What If You Do Not Sign?If you decide not to sign the compromise agreement, we will advise you of the consequences, which may include the termination of your employment. You should also be aware that your employer will not make a contribution to your legal fees if you do not sign. In that case, you will be responsible for all of our legal fees. If you decide not to sign the compromise agreement, the time limits with which you must comply in order to pursue your legal claims are normally three months less one day from the date your employment terminated, but you may need to lodge a claim more quickly where, for example, you complain of unlawful discrimination before your employment ended.

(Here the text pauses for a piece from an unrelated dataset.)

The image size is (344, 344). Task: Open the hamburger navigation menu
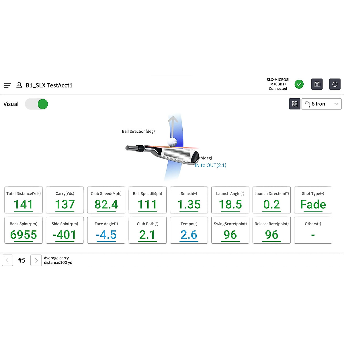(7, 85)
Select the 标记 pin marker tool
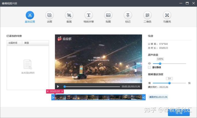Image resolution: width=197 pixels, height=118 pixels. (x=128, y=15)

CostsThe employer benefits from the legal advice provided to the employee in relation to the compromise agreement, in the sense that the independent legal advice validates the compromise agreement and thereby secures a successful ‘compromise’ of the employee's legal claims. It is therefore conventional for the employer to offer to pay a contribution towards the legal costs incurred by the employee in taking advice on the terms and effect of the agreement, although the employer is not required by law to make such a contribution. Factors that may increase your costs above the contribution are:
- You ask us to advise you on whether or not the agreement represents a good deal (see above);
- You ask us to negotiate directly with your employer or its solicitors regarding the amount of money on offer or the wording of the agreement;
- You ask us to advise on any additional rights you may have, such as under share option schemes. In those circumstances, we will need to see the terms of the scheme to be able to properly advise; and
- Even if you accept the amount of money on offer, you ask us to negotiate directly with your employer or its solicitors regarding the drafting of the agreement itself.